Collected data
§

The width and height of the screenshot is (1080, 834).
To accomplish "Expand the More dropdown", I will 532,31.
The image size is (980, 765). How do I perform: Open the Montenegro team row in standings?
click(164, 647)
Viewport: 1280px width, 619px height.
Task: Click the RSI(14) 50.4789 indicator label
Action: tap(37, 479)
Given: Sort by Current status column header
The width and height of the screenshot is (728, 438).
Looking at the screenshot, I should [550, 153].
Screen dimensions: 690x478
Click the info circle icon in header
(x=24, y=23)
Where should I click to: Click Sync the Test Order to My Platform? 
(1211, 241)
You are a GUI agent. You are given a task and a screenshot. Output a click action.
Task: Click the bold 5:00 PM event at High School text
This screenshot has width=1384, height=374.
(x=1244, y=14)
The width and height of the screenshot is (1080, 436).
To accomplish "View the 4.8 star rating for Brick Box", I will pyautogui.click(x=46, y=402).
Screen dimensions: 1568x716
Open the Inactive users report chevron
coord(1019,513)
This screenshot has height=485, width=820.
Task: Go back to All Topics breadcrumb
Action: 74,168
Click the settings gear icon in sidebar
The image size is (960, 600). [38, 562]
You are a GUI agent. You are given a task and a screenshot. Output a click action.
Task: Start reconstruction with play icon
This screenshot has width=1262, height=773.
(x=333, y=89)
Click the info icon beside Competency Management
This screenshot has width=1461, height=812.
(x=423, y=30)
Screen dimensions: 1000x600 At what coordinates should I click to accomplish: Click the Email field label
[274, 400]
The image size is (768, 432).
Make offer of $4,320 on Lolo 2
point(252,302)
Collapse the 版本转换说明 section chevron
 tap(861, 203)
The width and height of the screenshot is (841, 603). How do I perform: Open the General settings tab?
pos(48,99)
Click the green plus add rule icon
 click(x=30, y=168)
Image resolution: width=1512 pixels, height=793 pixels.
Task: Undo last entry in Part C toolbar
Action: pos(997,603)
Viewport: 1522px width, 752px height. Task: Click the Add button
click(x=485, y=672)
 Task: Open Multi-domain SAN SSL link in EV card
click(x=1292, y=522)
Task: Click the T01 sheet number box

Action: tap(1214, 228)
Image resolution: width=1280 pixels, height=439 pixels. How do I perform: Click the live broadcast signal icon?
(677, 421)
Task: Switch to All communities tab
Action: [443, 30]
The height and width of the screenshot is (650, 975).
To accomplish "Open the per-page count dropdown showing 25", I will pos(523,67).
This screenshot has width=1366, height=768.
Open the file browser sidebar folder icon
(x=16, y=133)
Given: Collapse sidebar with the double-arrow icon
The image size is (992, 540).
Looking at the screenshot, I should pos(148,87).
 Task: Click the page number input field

§

_Your goal:_
Exact copies of the lines from the one holding "Task: Open Multi-domain" to the end of the entries are all that should be written.

_Problem solution:_
 Task: Open Multi-domain SAN SSL link in EV card
click(x=1292, y=522)
Task: Click the T01 sheet number box

Action: tap(1214, 228)
Image resolution: width=1280 pixels, height=439 pixels. How do I perform: Click the live broadcast signal icon?
(677, 421)
Task: Switch to All communities tab
Action: [443, 30]
The height and width of the screenshot is (650, 975).
To accomplish "Open the per-page count dropdown showing 25", I will pos(523,67).
This screenshot has width=1366, height=768.
Open the file browser sidebar folder icon
(x=16, y=133)
Given: Collapse sidebar with the double-arrow icon
The image size is (992, 540).
Looking at the screenshot, I should pos(148,87).
 Task: Click the page number input field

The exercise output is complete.